▶ EXERCISE AIM
Your answer must be the exact lines below, starting with the line with "Open Paramètres via the gear in Start sidebar" and going on through the line with "Click the red Стоп stop icon", both included, with no pictures.

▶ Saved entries
[Start of Attachment]

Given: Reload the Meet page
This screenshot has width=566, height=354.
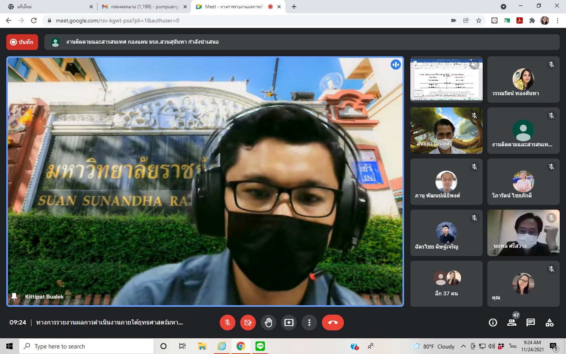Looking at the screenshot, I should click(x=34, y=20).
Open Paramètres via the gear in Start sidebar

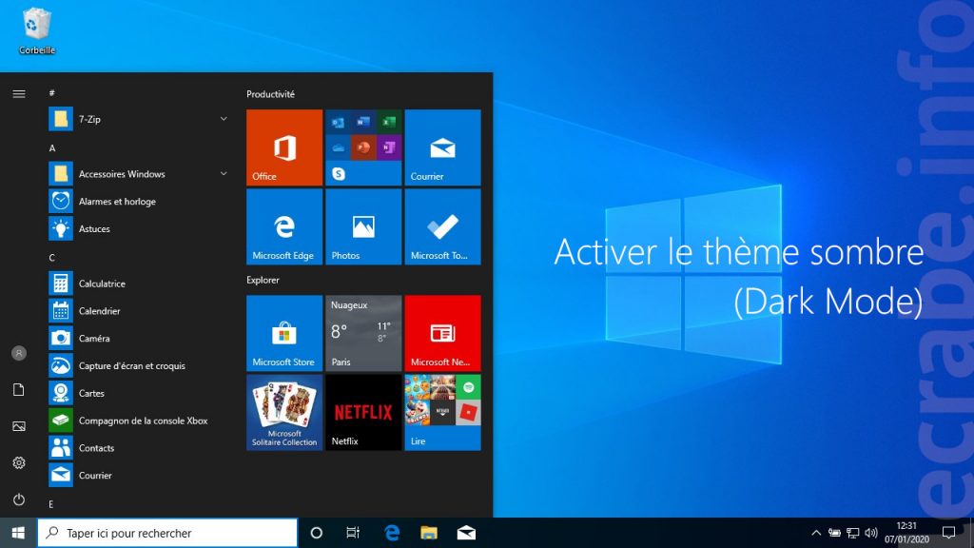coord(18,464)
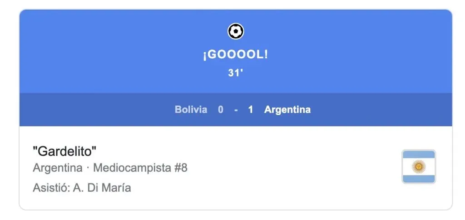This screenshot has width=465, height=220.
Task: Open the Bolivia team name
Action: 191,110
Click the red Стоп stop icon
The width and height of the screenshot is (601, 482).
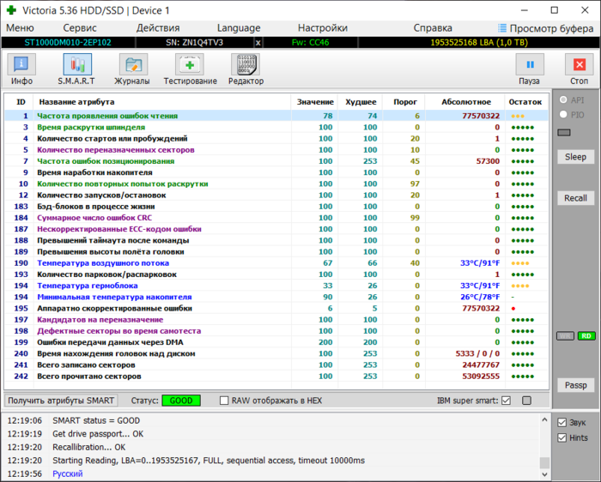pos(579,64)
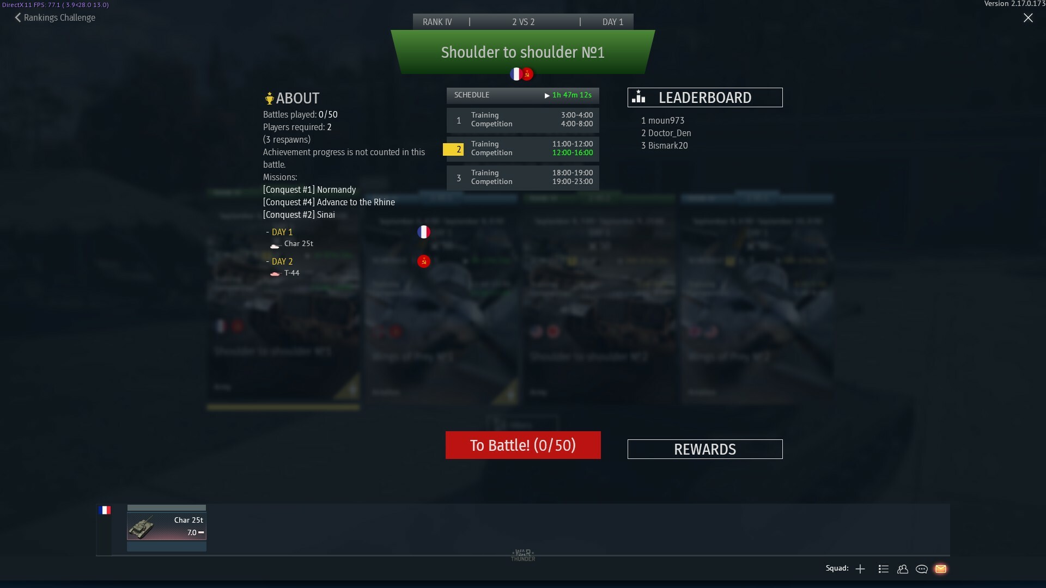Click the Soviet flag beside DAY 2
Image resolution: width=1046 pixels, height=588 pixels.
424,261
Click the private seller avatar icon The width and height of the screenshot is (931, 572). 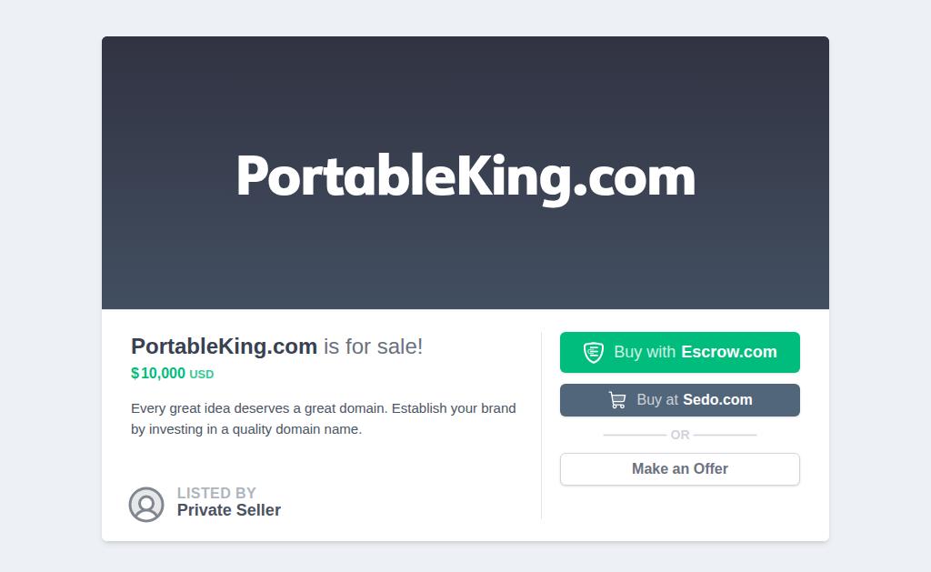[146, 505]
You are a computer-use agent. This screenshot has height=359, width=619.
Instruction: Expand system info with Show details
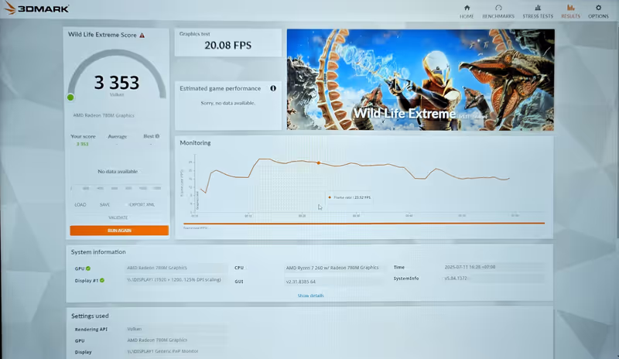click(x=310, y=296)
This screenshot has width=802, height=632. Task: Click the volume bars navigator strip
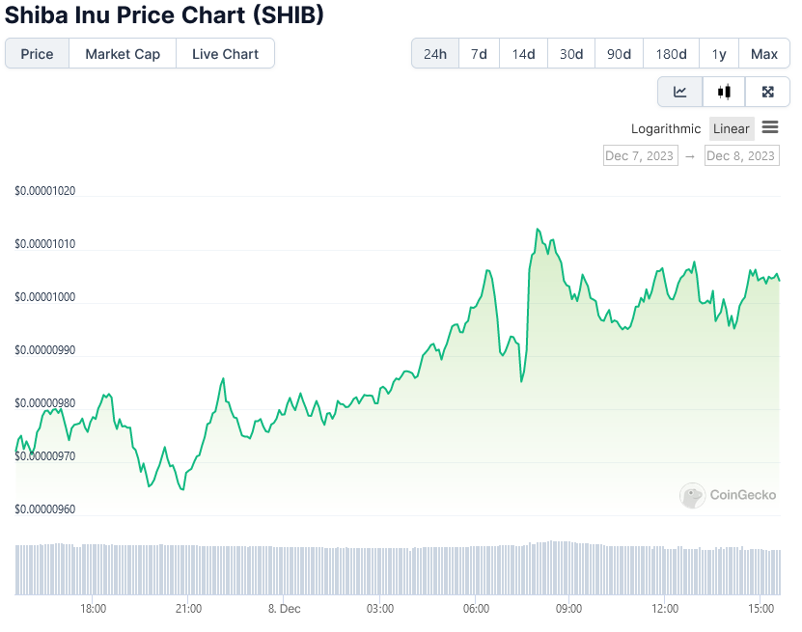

[End of Attachment]

▶ EXPECTED ANSWER
Open Paramètres via the gear in Start sidebar

coord(18,464)
This screenshot has width=465, height=220.
Task: Open the Bolivia team name
Action: 191,110
Click the red Стоп stop icon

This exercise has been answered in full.